32

—¡Abbas!

El joven jadeaba sin aliento después de haber corrido tras el vehículo desde la plaza de la Ópera. Había corrido a ciegas, a empujones, sin prestar atención a las miradas indignadas y a los comentarios molestos de la gente. La había visto mientras paseaba con Hussain Kirsha, al salir de la taberna de Vita. De hecho había sido Hussain el que se había fijado en ella, en la plaza de la Ópera.

De momento no la había reconocido. Hussain había alzado las cejas con un gesto automático de aprobación al ver a la hermosa muchacha. Y había hecho que su amigo también se fijara en ella. La muchacha parecía absorta en sus pensamientos. Le pareció una figura familiar. Pero la impresión había sido tan vaga, que fue su corazón, en realidad, el que la reconoció. A pesar de su ligera embriaguez, había gritado: «¡Para!».

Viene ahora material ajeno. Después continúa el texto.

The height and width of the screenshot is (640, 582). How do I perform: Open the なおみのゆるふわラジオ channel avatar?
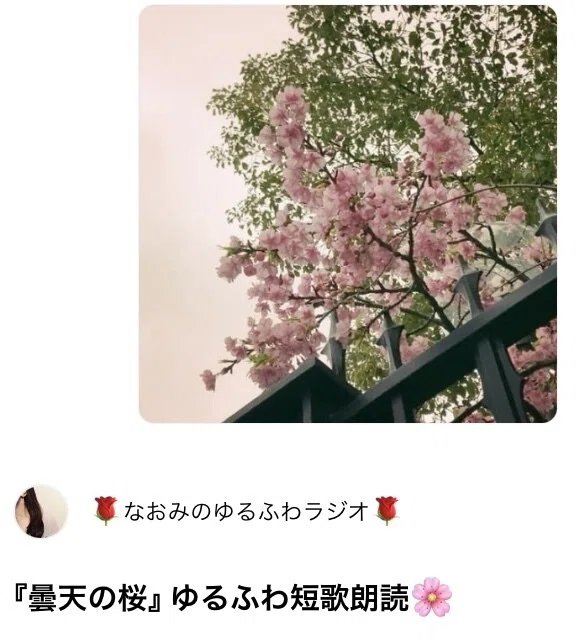(41, 511)
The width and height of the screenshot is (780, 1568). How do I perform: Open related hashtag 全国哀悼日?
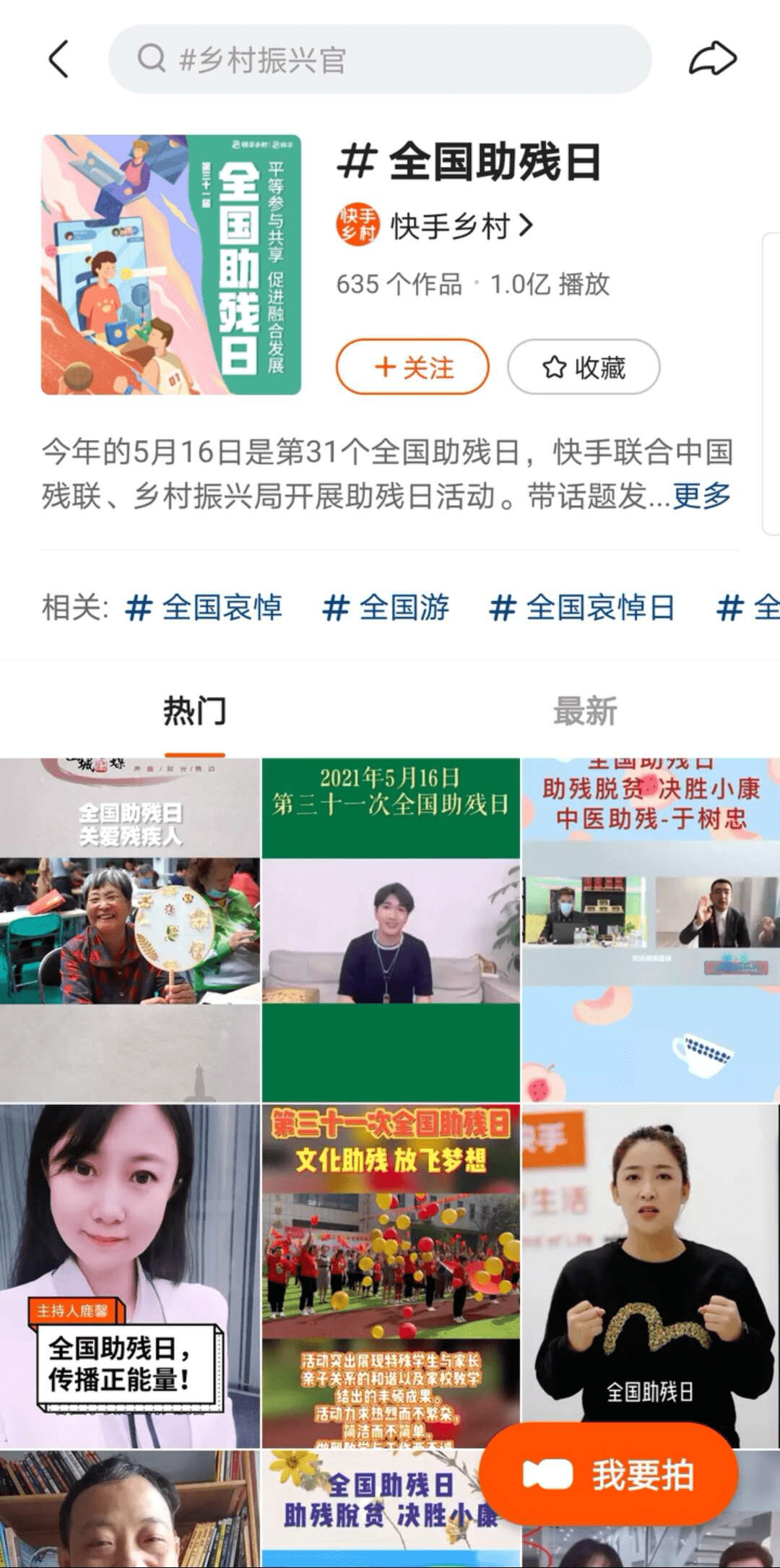tap(582, 608)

El carruaje doblaba la esquina y tomaba los Jardines de Ezbekiya. Abbas arrancó a correr como un loco, dejando a su amigo plantado, gritándole que se detuviera. El denso tráfico de la calle de Fuad le obligó a detenerse, pero no perdió de vista el vehículo. Volvió a arrancar a correr en cuanto pudo y a punto estuvo de que le fallaran las fuerzas. La alcanzó en el momento en que ella se disponía a entrar en la taberna a la que se dirigía. Entonces gritó su nombre. Ella se volvió y pronunció el suyo. Al instante se desvanecieron sus dudas. Se quedó plantado delante de ella, jadeando, incapaz de hablar, incapaz de creer lo que veían sus ojos. Ella también parecía desconcertada. De pronto se percató de la gente que los miraba y le hizo un gesto para que la siguiera. Se dirigió a paso vivo hacia una calle lateral, con Abbas pisándole los talones. Entró detrás de ella, en una floristería. La dueña conocía a Hamida, que era una buena cliente de la tienda. Se saludaron y condujo a Abbas a la trastienda. La dueña presintió que querían estar los dos a solas y se sentó detrás de un ramo, como si no hubiera nadie más en el local.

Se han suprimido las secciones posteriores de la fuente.